The battlefield was rather uneven, with a multitude of foothills and low vegetation. The small Lionsgoat Inn, situated on the main northern highway, offered a good night's sleep to the tired loyalists, but instead of a more risky night attack, Calda chose an early hour, planning to strike at first light. Just as the bandits deployed, a screen of mounted troopers was sent out to check back on the highway behind them for possible pursuers.
The rebel marksmen did not hesitate, and shot one of the riders down.
The Spaniard rushed the second one and Jerome Franklin shot the third. The battle has begun.
The remaining trooper shot his carbine at Laventador, but he dodged under the head of the horse, avoiding the bullet.
Outnumbered, the mounted Cacciatore fell back and alerted his comrades.
The loyalist foot soldiers manned the thick hedge, but the bandits had the initiative, and maneuvered easily across the broken terrain.
The Spaniard ran after the horseman, but a loyalist soldier shot at him. He ducked, barely avoiding the second musket shot.
The rebel marksmen began to envelop the rigid loyalist line. From the hilltop they had a clear view of the inn's yard, and the protection offered by the hedge went for naught.
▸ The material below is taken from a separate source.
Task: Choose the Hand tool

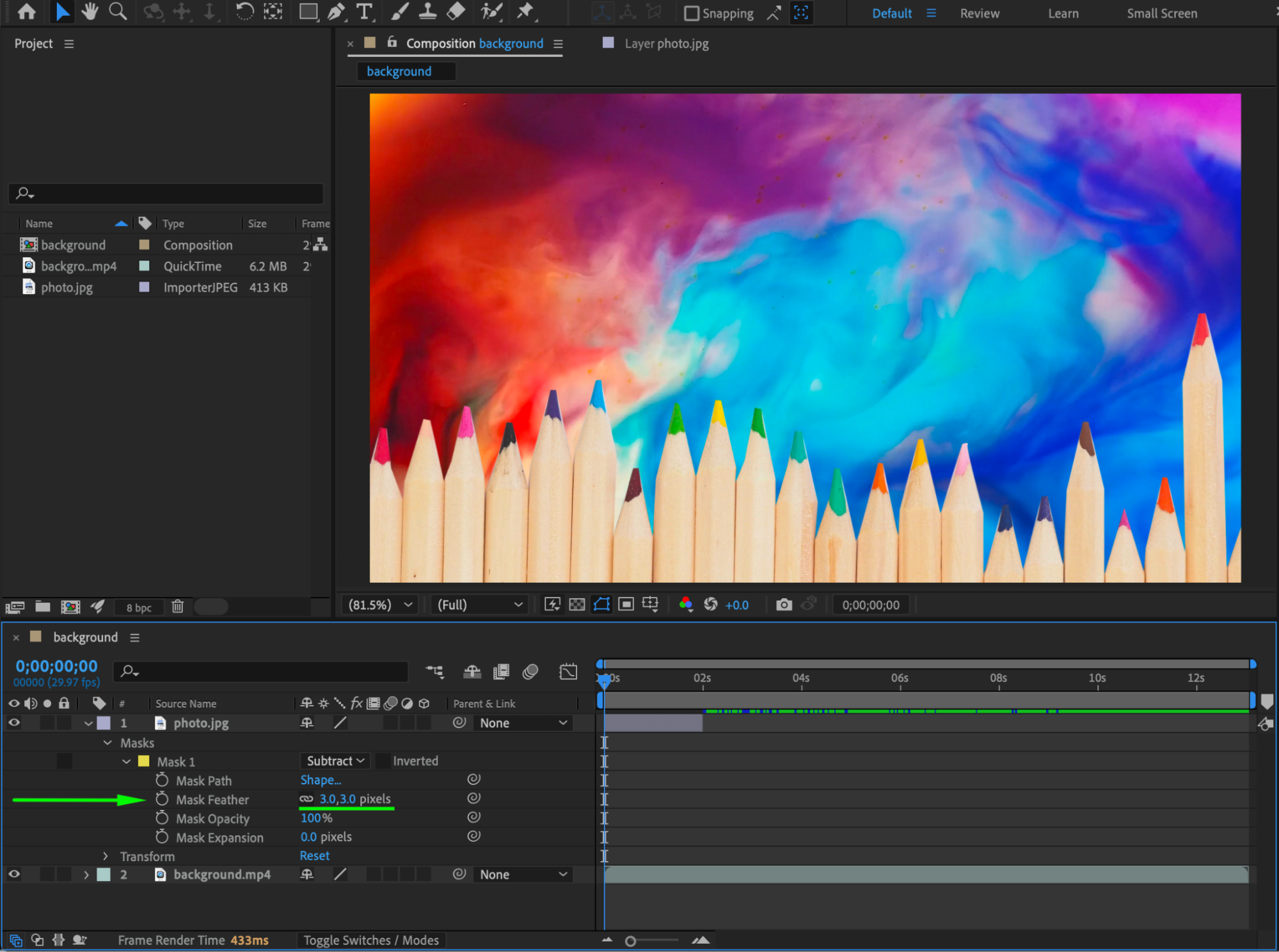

The luckiest man of the day, Jerome Franklin of Virginia reloaded his heavy rifle, took careful aim and shot Major Tutti down.
Still hoping for Fortune's favor, the loyalist soldiers fought on. The hedge was not tall enough to hide the mounted soldier from enemy fire, and a bandit took advantage of that. This second loss shook the remaining troops even more, and they continued their retreat.
The chest with the loyalist plans was now unguarded, and under strong covering fire, Mucius Laventador could reach it: their goal complete, the battle was over in less than fifteen minutes, and won by the bandits without a doubt.. They, however, let the remaining Cacciatori retreat.
Notes: the bandit task force was much better in quality, although the point values did not differ @ roughly 430 points for both sides. My understanding is that a specialized crew with better activation and combat score has a huge advantage over more numerous, generic troopers at the same point value, which allows us to play theatric games where Good always triumphs, however I would not use FS for any sort of competitive play for the exact same reason.
Final results: Bandits 2VP, Loyalists 0. With only two scenarios remaining, the bandits are at a huge advantage, 4VP in total against the 1VP of the loyalists. This means that even if the Loyalists win by a landslide in the next game, the bandits will still set up the fifth scenario.
Force morale: the loyalists lose 2 morale points and are at a tie of 5-5 with the bandits: if they manage to win the next one, they can still chase the bandits off their lands.
And what exactly was in the captured letters? Some very grave news for the Count of Calvacasa.